### Supplied data
·····
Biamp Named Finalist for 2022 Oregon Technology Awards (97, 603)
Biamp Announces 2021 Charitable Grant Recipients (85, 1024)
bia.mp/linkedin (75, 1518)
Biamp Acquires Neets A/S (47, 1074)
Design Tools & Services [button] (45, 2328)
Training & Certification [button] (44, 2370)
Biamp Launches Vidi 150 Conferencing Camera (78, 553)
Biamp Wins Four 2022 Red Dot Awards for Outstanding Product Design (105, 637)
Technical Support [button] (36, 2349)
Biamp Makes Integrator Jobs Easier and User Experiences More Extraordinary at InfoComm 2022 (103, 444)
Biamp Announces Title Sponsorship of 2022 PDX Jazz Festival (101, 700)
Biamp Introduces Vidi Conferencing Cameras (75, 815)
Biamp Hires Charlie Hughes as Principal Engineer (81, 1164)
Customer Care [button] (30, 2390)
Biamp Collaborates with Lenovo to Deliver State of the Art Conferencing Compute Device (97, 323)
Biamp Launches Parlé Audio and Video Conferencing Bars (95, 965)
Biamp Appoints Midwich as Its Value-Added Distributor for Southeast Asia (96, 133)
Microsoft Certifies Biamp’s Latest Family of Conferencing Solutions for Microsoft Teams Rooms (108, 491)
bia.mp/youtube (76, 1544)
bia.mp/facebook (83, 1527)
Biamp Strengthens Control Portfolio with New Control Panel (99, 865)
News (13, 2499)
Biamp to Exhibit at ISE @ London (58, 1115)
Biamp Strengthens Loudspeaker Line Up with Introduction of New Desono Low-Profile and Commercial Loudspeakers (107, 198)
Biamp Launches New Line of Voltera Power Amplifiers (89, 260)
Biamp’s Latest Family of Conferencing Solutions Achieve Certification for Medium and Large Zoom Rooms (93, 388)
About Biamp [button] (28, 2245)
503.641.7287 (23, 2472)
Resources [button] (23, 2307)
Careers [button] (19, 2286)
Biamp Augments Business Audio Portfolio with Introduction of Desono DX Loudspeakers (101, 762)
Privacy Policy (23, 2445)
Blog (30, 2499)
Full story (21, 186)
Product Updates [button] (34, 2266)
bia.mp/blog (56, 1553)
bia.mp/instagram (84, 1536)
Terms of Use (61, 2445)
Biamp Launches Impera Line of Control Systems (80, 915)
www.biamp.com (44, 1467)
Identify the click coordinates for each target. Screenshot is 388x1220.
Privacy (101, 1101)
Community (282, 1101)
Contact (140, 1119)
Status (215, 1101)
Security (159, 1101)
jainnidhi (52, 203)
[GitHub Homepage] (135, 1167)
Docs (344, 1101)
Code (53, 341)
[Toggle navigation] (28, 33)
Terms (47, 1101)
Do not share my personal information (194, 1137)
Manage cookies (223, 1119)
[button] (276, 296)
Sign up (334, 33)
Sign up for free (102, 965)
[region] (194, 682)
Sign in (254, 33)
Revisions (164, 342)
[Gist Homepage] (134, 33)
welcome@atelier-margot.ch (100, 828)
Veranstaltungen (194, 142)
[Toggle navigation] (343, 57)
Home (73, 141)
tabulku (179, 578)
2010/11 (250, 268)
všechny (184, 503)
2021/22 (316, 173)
·····
### Exercise details
Swap "Sign up" for "Register" throughout the entries above and give them again, leaving everything else unchanged.

### Response
Biamp Named Finalist for 2022 Oregon Technology Awards (97, 603)
Biamp Announces 2021 Charitable Grant Recipients (85, 1024)
bia.mp/linkedin (75, 1518)
Biamp Acquires Neets A/S (47, 1074)
Design Tools & Services [button] (45, 2328)
Training & Certification [button] (44, 2370)
Biamp Launches Vidi 150 Conferencing Camera (78, 553)
Biamp Wins Four 2022 Red Dot Awards for Outstanding Product Design (105, 637)
Technical Support [button] (36, 2349)
Biamp Makes Integrator Jobs Easier and User Experiences More Extraordinary at InfoComm 2022 (103, 444)
Biamp Announces Title Sponsorship of 2022 PDX Jazz Festival (101, 700)
Biamp Introduces Vidi Conferencing Cameras (75, 815)
Biamp Hires Charlie Hughes as Principal Engineer (81, 1164)
Customer Care [button] (30, 2390)
Biamp Collaborates with Lenovo to Deliver State of the Art Conferencing Compute Device (97, 323)
Biamp Launches Parlé Audio and Video Conferencing Bars (95, 965)
Biamp Appoints Midwich as Its Value-Added Distributor for Southeast Asia (96, 133)
Microsoft Certifies Biamp’s Latest Family of Conferencing Solutions for Microsoft Teams Rooms (108, 491)
bia.mp/youtube (76, 1544)
bia.mp/facebook (83, 1527)
Biamp Strengthens Control Portfolio with New Control Panel (99, 865)
News (13, 2499)
Biamp to Exhibit at ISE @ London (58, 1115)
Biamp Strengthens Loudspeaker Line Up with Introduction of New Desono Low-Profile and Commercial Loudspeakers (107, 198)
Biamp Launches New Line of Voltera Power Amplifiers (89, 260)
Biamp’s Latest Family of Conferencing Solutions Achieve Certification for Medium and Large Zoom Rooms (93, 388)
About Biamp [button] (28, 2245)
503.641.7287 (23, 2472)
Resources [button] (23, 2307)
Careers [button] (19, 2286)
Biamp Augments Business Audio Portfolio with Introduction of Desono DX Loudspeakers (101, 762)
Privacy Policy (23, 2445)
Blog (30, 2499)
Full story (21, 186)
Product Updates [button] (34, 2266)
bia.mp/blog (56, 1553)
bia.mp/instagram (84, 1536)
Terms of Use (61, 2445)
Biamp Launches Impera Line of Control Systems (80, 915)
www.biamp.com (44, 1467)
Identify the click coordinates for each target. Screenshot is 388x1220.
Privacy (101, 1101)
Community (282, 1101)
Contact (140, 1119)
Status (215, 1101)
Security (159, 1101)
jainnidhi (52, 203)
[GitHub Homepage] (135, 1167)
Docs (344, 1101)
Code (53, 341)
[Toggle navigation] (28, 33)
Terms (47, 1101)
Do not share my personal information (194, 1137)
Manage cookies (223, 1119)
[button] (276, 296)
Register (334, 33)
Register for free (102, 965)
[region] (194, 682)
Sign in (254, 33)
Revisions (164, 342)
[Gist Homepage] (134, 33)
welcome@atelier-margot.ch (100, 828)
Veranstaltungen (194, 142)
[Toggle navigation] (343, 57)
Home (73, 141)
tabulku (179, 578)
2010/11 (250, 268)
všechny (184, 503)
2021/22 (316, 173)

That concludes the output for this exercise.